• [List of tasks]
1. Summarize the introduction on remote development below in two sentences.
2. According to the introduction on remote development below, what does a locally mounted drive fail to bring that tools like clangd require?

• [Selected excerpt]
----

Quirks of parsing SSH configs — Store Halfword Byte-Reverse Indexed

Introduction

I've been using the VSCodium Open Remote - SSH extension recently to great results. I can treat everything as a single environment, without any worry about syncing between my local development files and the remote. This is very different to mounting the remote as a network drive and opening a local instance of VSCodium on it: in addition to crippling latency on every action, a locally mounted drive doesn't bring the build context that tools like clangd require (e.g., system headers).

Instead, the remote extension runs a server on the remote that performs most actions, and the local VSCodium instance acts as a client that buffers and caches data seamlessly, so the experience is nearly as good as developing locally.

For example, a project wide file search on a network drive is unusably slow because every file and directory read requires a round trip back to the remote, and the latency is just too large to finish getting results back in a reasonable time. But with the client-server approach, the client just sends the search request to the server for it to fulfil, and all the server has to do is send the matches back. This eliminates nearly all the latency effects, except for the initial request and receiving any results.

----

• [Data records]
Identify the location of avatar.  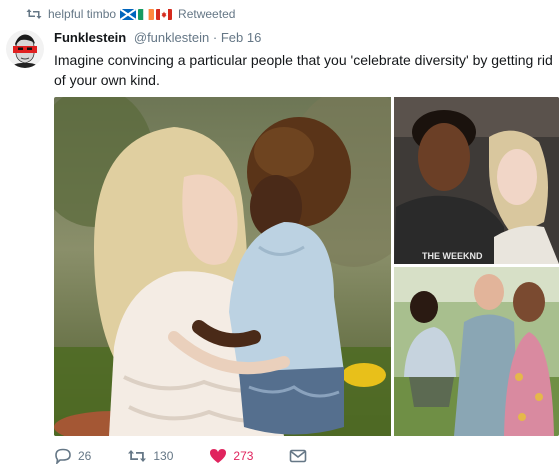
(25, 49).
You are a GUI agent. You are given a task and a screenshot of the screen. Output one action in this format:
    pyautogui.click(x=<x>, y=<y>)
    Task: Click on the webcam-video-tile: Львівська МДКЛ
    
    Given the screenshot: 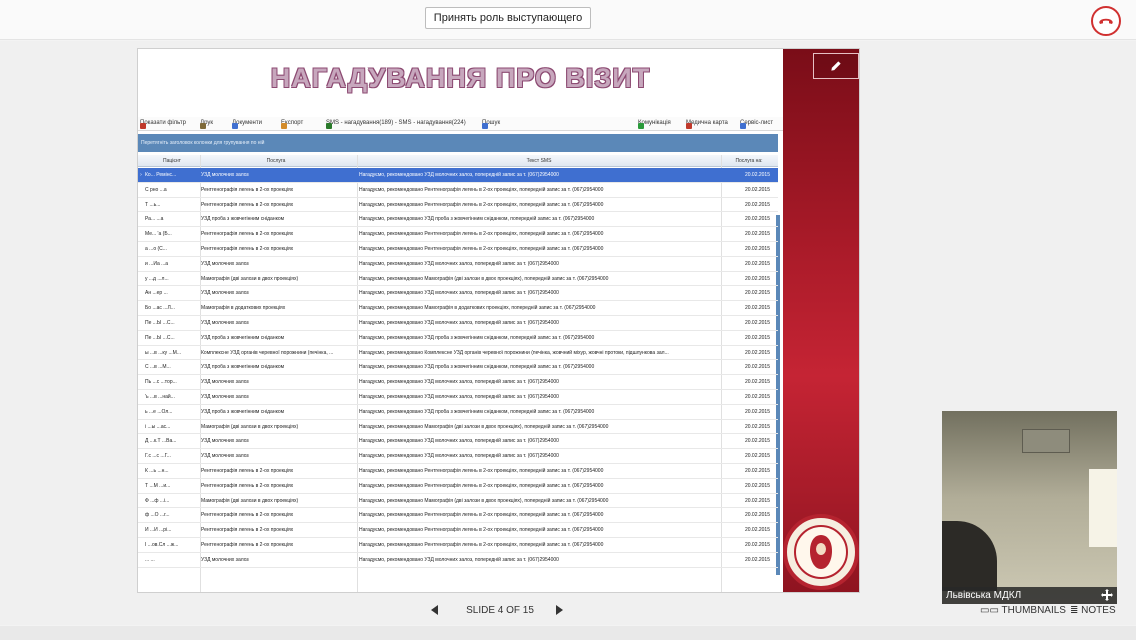 What is the action you would take?
    pyautogui.click(x=1030, y=508)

----

• [Solutions to each task]
1. The VSCodium Open Remote - SSH extension runs a server on the remote that performs most actions, while the local instance acts as a client that buffers and caches data, making development nearly as good as working locally. Unlike mounting the remote as a network drive, this avoids crippling latency and keeps the build context that tools like clangd need, so a project-wide search only requires sending the request and receiving the matches.

2. It fails to bring the build context, such as system headers.